Oscar Night In Hartford: Dressing Up For A Cause At Spotlight Theaters

Suits, tuxedos, gowns, skirts and costumes dominated the scene at the Red Carpet Experience Sunday at the Spotlight Theatres in Hartford.

But Bill Carr’s choice of clothing — his dress uniform from the U.S. Marine Corps — stood out in the crowd.

Carr, a retired sergeant from Westboro, Mass., who served just after World War II and in Korea, was accompanying his daughter Joanne Tatro, who was volunteering at the event.

“I’m just enjoying the scene,” said Carr, 89, who would go on to take a turn on the red carpet with Tatro and delight the standing-room-only crowd with a rendition of the “Marines’ Hymn.”

The scene featured a VIP reception including red carpet interviews freelance journalist Mary Ellen Fillo and and WTNH’s Teresa Dufour, food from Hartford-area restaurants and vendors, music, a fashion contest, photography sessions, hair and makeup touch-ups, a silent auction and viewing of the 90th annual Academy Awards on televisions and in a private cinema.

The event, founded more than 20 years ago, is put on to raise money and awareness for AIDS Connecticut, or ACT, an organization that provides assistance to people affected by HIV through care, supportive services, housing, advocacy and prevention.

“It’s just blossomed over time,” said Shawn M. Lang, ACT’s deputy director, who recalled that event co-founders Peter Shapiro and NPR’s Colin McEnroe staged the first one at theater at Trinity College.

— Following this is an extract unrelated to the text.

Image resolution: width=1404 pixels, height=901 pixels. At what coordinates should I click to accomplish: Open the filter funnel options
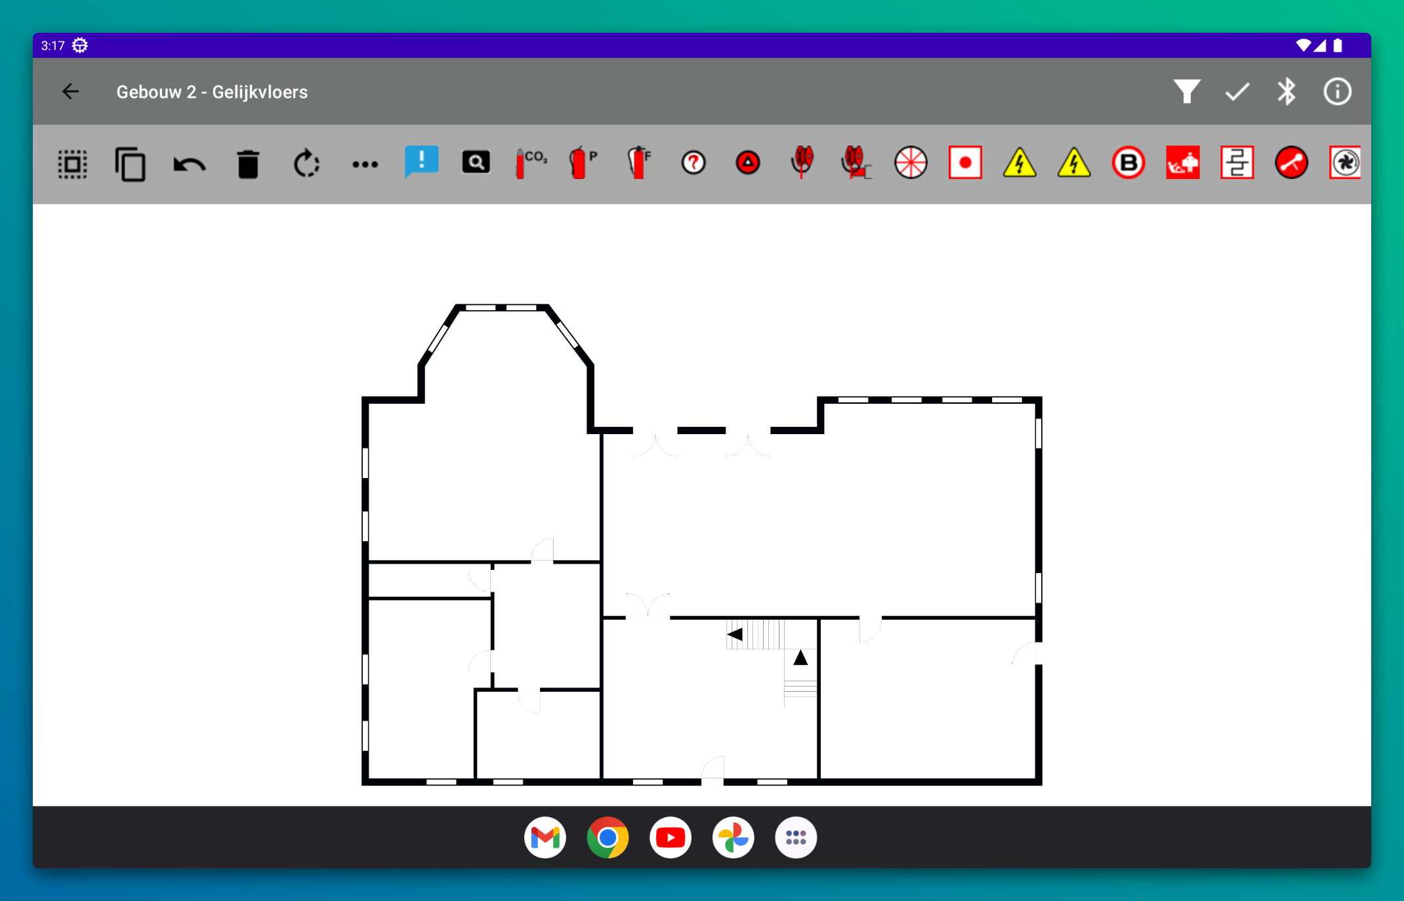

Lang said the event draws politicians from around the state, restaurateurs, corporate sponsors, local celebrities, people from the LBGT community and those who just want to help, and they keep coming back year after year.

“Once they become a part of our family they’re a part of our family,” she said.

For Lang the event is as important as ever as the stigma and fear of AIDS fades somewhat publicly.

“It’s important to keep putting a spotlight on it,” said Lang, pointing out that the stigma continues in the black and Latino communities, which also have the fastest growing segment of young men with AIDS.

The key, she said, is to provide that population, with education, awareness and support, which is her organization’s goal.

Hartford Mayor Luke Bronin agreed.

“It’s a great tradition and a great way to spend a night having fun on Hartford’s own red carpet, while raising funds to help improve the lives of those living with HIV or AIDS — and to support the important work of slowing and hopefully stopping the spread of HIV,” he said.

Tatro, an interior designer from Putnam, said it was her first time volunteering for the event, said she just likes to “help out in the community.”

As for taking a turn on the red carpet with her dad in his Marine Corps uniform and having their photograph taken together, Tatro said “I’ll cherish that picture for the rest of my life.”